Importantly, theobromine was not measured using a targeted quantitative chemical assay, nor was cocoa intake directly assessed; instead, its exposure was identified through blood metabolomic profiling. So, the association reflects circulating levels at a single time point using an objective exposure marker, but one shaped by recent intake and individual metabolism rather than a precise measure of long-term cocoa consumption. However, the authors regarded their metabolomic profiling of circulating theobromine as a more biologically integrated and objective measure of systemic exposure, arguably more reflective of intake and metabolism than self-reported dietary data. Sensitivity analyses including covariates of other cocoa and coffee metabolites suggested that the observed effects were specific to theobromine.
Biologically, the results for theobromine are plausible from its known properties and consistent with contemporary ageing mechanisms. While observational and not proof of causality, the magnitude (roughly 1 to 1.5 years difference in epigenetic age acceleration across exposure variation) is statistically robust yet biologically modest. It positions theobromine as just one among many phytonutrients that, when combined (like in my microcirculation diet), might substantially decelerate biological ageing.
The second study was a new prospective cohort study. Researchers sought to clarify the relationships between tea and coffee consumption and cognitive decline using repeated, detailed dietary assessments across two independent cohorts. Participants in the National Health Service (NHS) (n = 86,606 women; mean age at baseline, 46.2 years) and the Health Professionals Follow-up Study (n = 45,215 men; mean age at baseline, 53.8 years) completed repeated food frequency questionnaires every 2 to 4 years to assess caffeinated and decaffeinated coffee and tea intake.
Over a follow-up period of up to 43 years, 11,033 participants developed dementia.

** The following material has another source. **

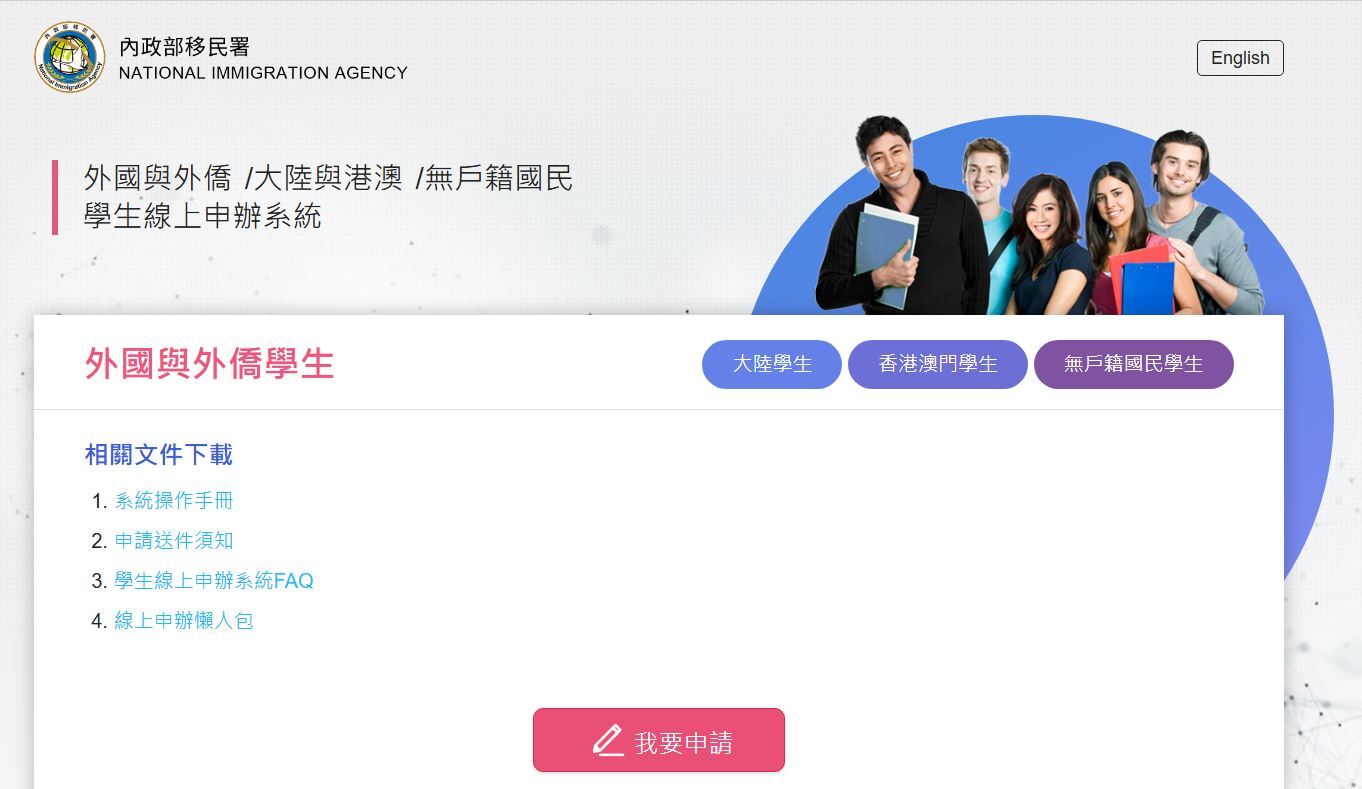This screenshot has height=789, width=1362.
Task: Click the 我要申請 apply button
Action: click(659, 740)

Moderate caffeinated coffee intake of about 2 to 3 cups/day was associated with an 18% lower risk for incident dementia compared with no coffee (hazard ratio [HR], 0.82; 95% CI, 0.76 to 0.89). Tea consumption showed a similar pattern, with participants who reported moderate tea intake (1 to 2 cups/day) showing a 14% lower risk for dementia than those who drank no tea (HR, 0.86; 95% CI, 0.83 to 0.90).
In contrast, decaffeinated coffee intake was not associated with a reduced risk for dementia.
“The decaf findings suggest that caffeine may be an important contributor because caffeinated coffee and tea showed more consistent associations than decaffeinated coffee,” lead author Zhang said.
Both green tea and cocoa (ideally as 85 to 90% dark chocolate) form core pillars of my microcirculation diet. The evidence supporting their broad vascular and cardiometabolic benefits continues to strengthen, and is now further enriched by the emerging data suggesting that the resultant coincidental intake of xanthine alkaloids may also meaningfully contribute to healthy ageing biology.